While repressive measures were relaxed starting in the mid-1970s, gaining new converts proved difficult. One method involved members traveling in pairs by train, starting a conversation on religious topics and beginning to proselytize after gaining the interest of others in their compartment. Another strategy was to start religious discussions in cemeteries or in crowded areas like rail and bus stations. The Watchtower was sent into Romania in English, translated by Witnesses into Romanian, the manuscript sent into Austria and copies then brought back into Romania, distributed to members and used in conversion efforts. According to British political scientist Tom Gallagher, by the 1980s, one source of converts to the Witnesses, as well as to Protestant denominations, was the new working class housed in urban high-rise settlements, as the Orthodox hierarchy was reluctant to take care of this group's religious needs. In an interview with the World Council of Churches' official magazine, Metropolitan Antonie Plămădeală of the dominant Romanian Orthodox Church said that gaining official recognition would have been very difficult for Jehovah's Witnesses in Romania because of their attitude toward the Communist state and to military service, but it would not have been impossible if the state had better understood their views and been less paranoid. He claimed that if they kept a low profile and were not active against the state, the authorities would be unconcerned about them.
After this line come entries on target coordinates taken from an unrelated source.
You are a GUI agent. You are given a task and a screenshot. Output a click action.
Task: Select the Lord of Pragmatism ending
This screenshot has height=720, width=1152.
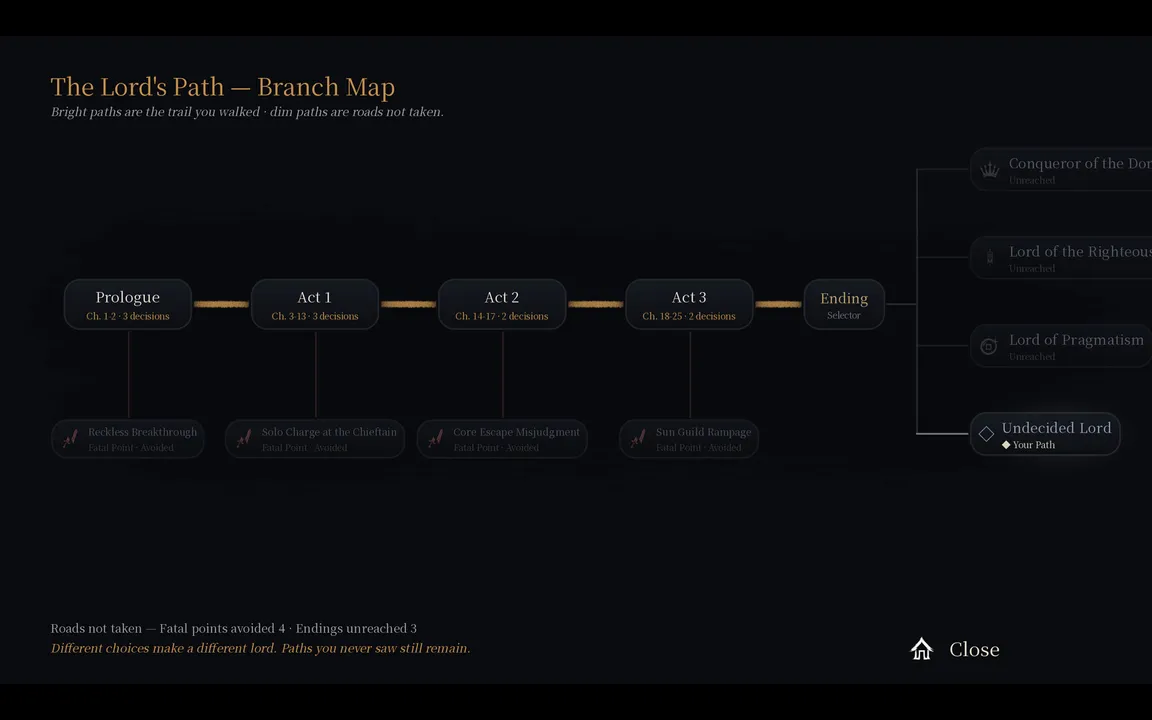pos(1061,346)
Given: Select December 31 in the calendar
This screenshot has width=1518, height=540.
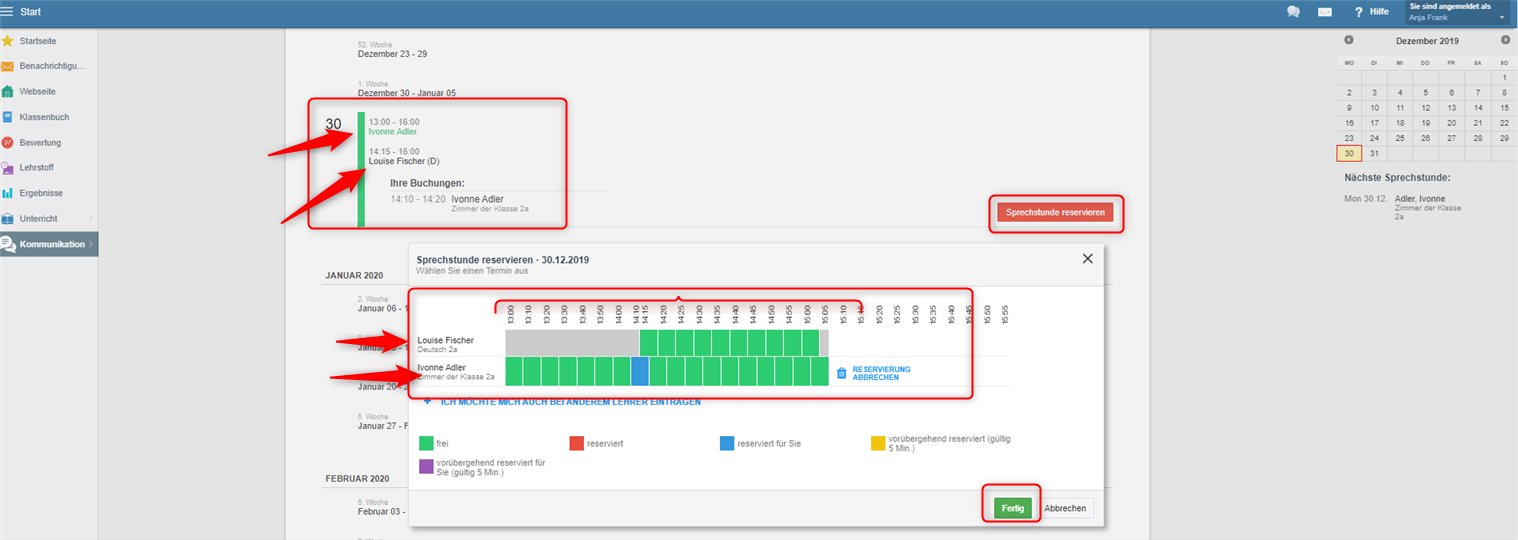Looking at the screenshot, I should click(1375, 153).
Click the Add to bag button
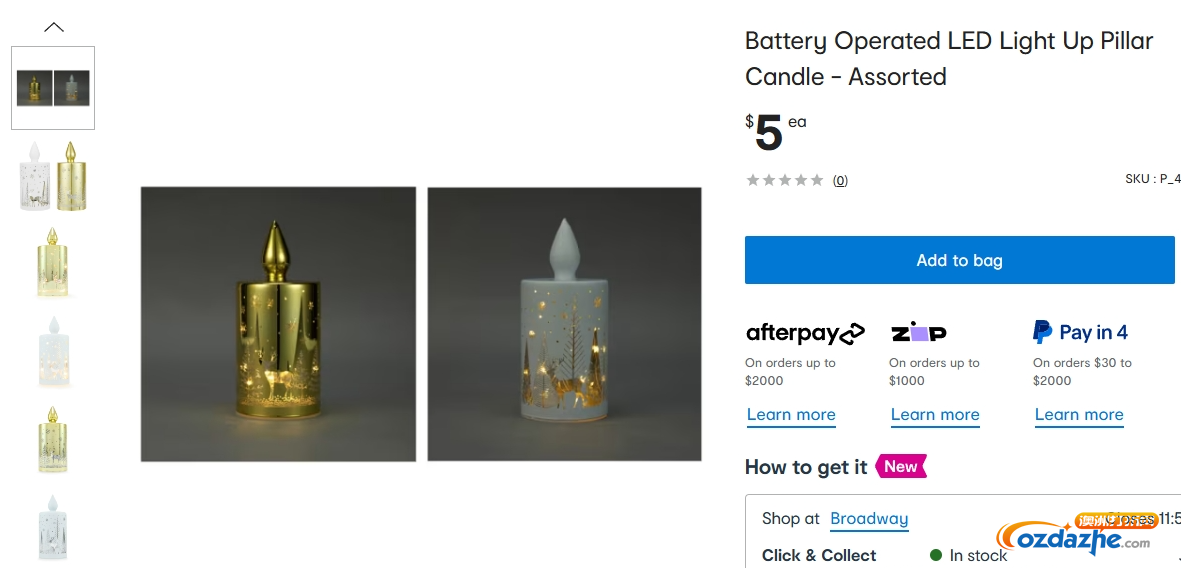1181x568 pixels. coord(960,260)
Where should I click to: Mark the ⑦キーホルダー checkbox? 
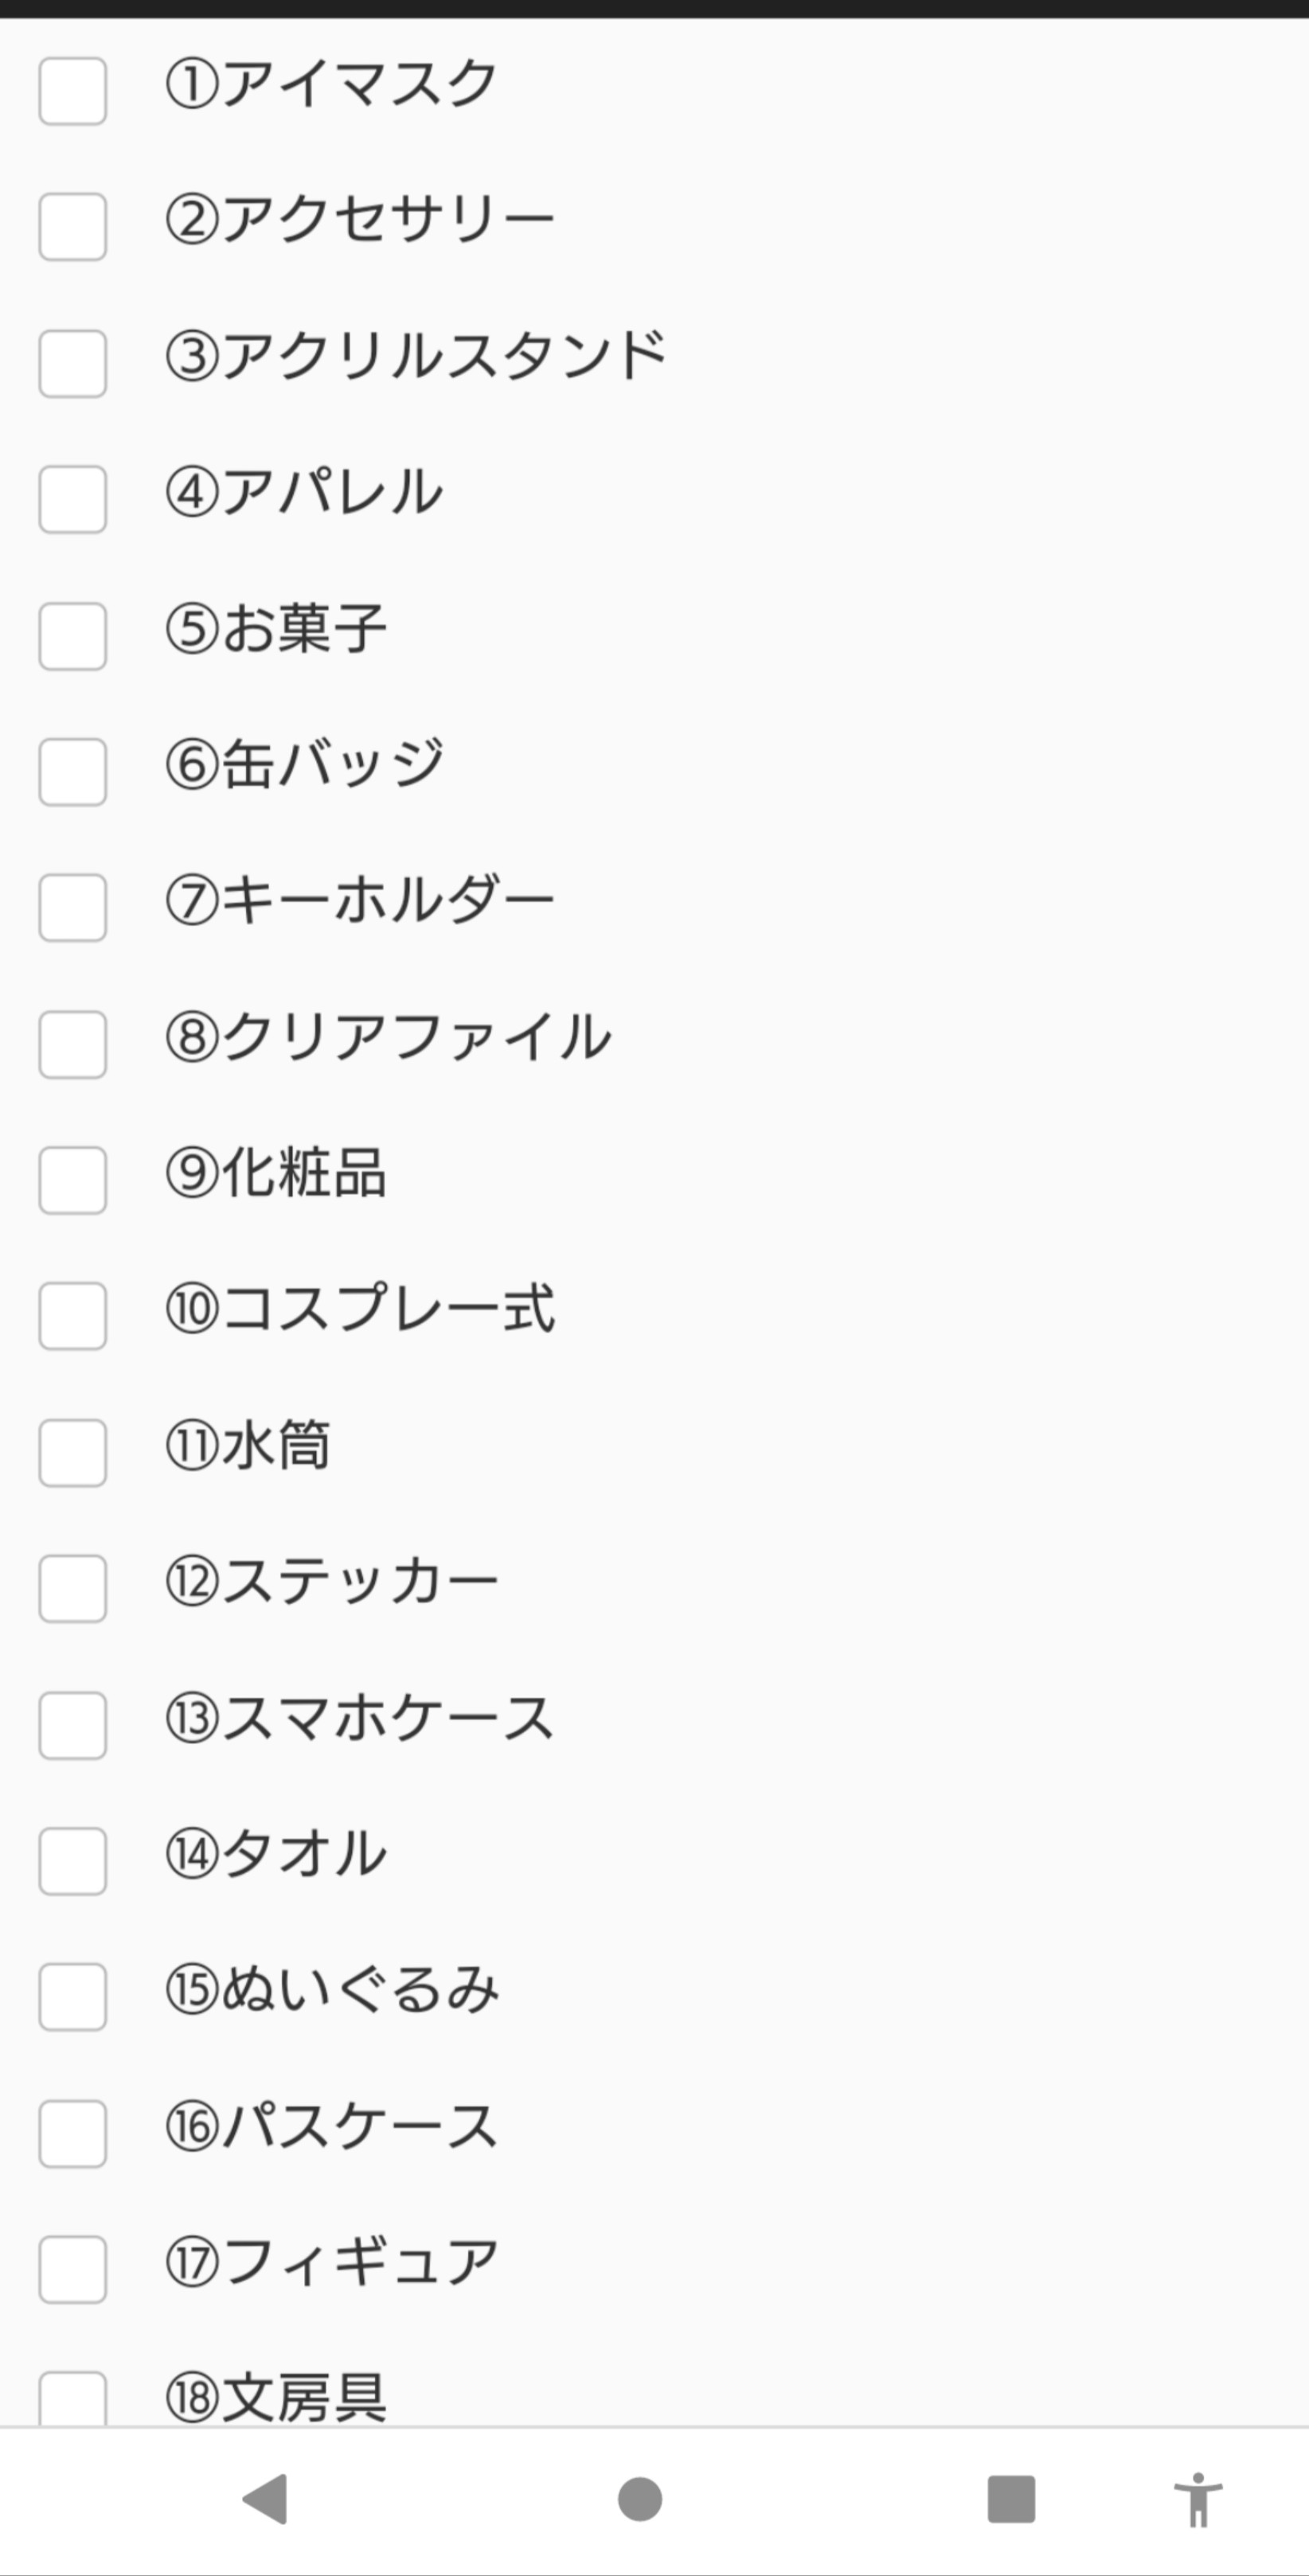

Following the Romanian Revolution of 1989, Jehovah's Witnesses in Romania received legal status as a religious association on April 9, 1990. That year, their first congresses took place at Brașov and then Bucharest, resulting in the baptism of 1500 new members; they claimed 35,000 adherents by 1996. Since its legalization, opposition has come from the Orthodox Church, which considers the group to be a heretical sect that employs "aggressive proselytism". In July 1996, the Orthodox Church influenced the authorities to cancel a planned international convention of Jehovah's Witnesses that had been scheduled to take place in Bucharest in July 1996. In 1997, at a time when they were encountering difficulty obtaining authorization for new buildings and cemeteries, the Ministry of Culture and Religious Affairs rejected a request for the Witnesses' recognition as a religious denomination. In 2000, fourteen young members were involved in cases before the military authorities, having refused both obligatory army service and two years of community service in exchange for a year of conscription duty. They received suspended prison sentences, drawing condemnation from Amnesty International, but these were subsequently annulled by the Supreme Court of Justice. Pursuant to a ruling by the same court in 2000, the Culture Ministry granted the group official recognition in 2003, making it the first denomination to be recognised since the aftermath of the Revolution. As of 2012, there were an estimated 300 Kingdom Halls serving some 500 congregations; the group claimed 100,000 members that year, of whom 20,000 were living abroad. The census held the prior year, the country's first to record Witnesses, found 49,820 adherents or 0.26% of the population for whom data were available. The highest numbers were found in the counties of Mureș (6981), Maramureș (5960), Cluj (5783), Satu Mare (3841) and Brașov (2455), all in Transylvania.